I asked my friend Dennis, "What is this Baseline I keep hearing about in 98's registry?"

So he replied:

Okay, when Win98 first installs, it places a text file at \Windows called sfclog.txt. This forms a baseline of the installed files on your system. When you run SFC (System File Checker), it compares every system file on the system against this text file or baseline. Naturally, if you run this right after the install and before any updates etc, there is nothing really to compare, just a check for damaged files. But as you move through the updates and then run SFC, you will see it compare the updated files as against the original install. This is the precursor to the final release of the next Win98 and Win2000's future ability to completely repair itself with little or no user intervention.

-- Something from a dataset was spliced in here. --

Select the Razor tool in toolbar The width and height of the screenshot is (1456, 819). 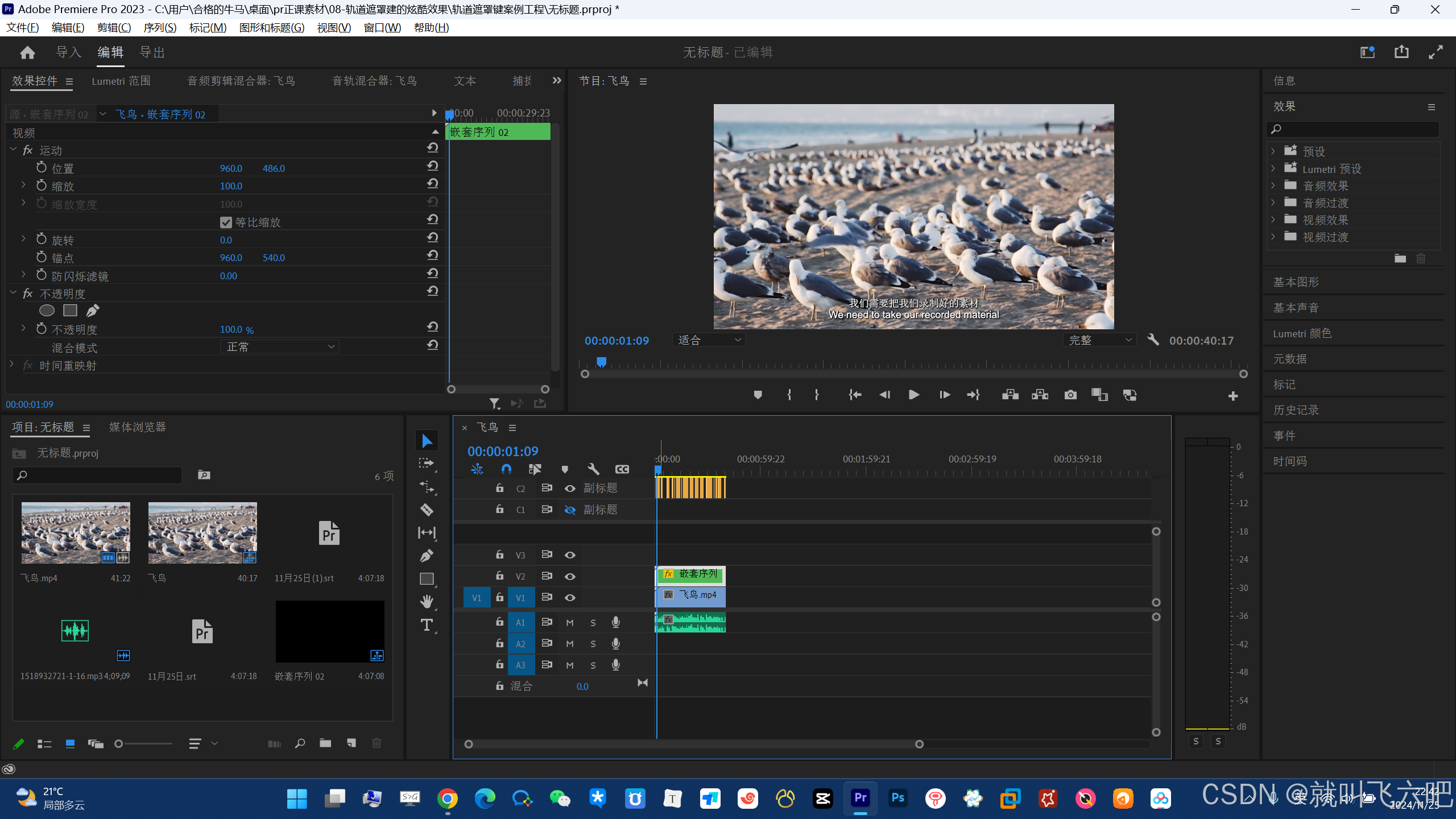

I've run into this before, however most people haven't been reading the text files they receive with one of the three SE versions release that are out there. There is a full versions, and update version and an upgrade version. If people purchase and use the *update*, then generally these problems do not occur. Yes, generally, as you never know how people maintain their machines. SFC is great *IF* people run it right after they have added all the updates and *before* adding other software, as this sets the baseline.

As for the upgrade version, this appears to be the worst of the bunch for some reason. The new installer Microsoft is using will not overwrite newer files unless you tell it to. If the SFC baseline is out of date and you have several differing levels of DLL's files on your system, the upgrade will play hell with the system. People need to read the readme texts and follow the instructions.

The OEM version of SE, as well as the retail version, work really well, but these are on clean systems, not upgrades.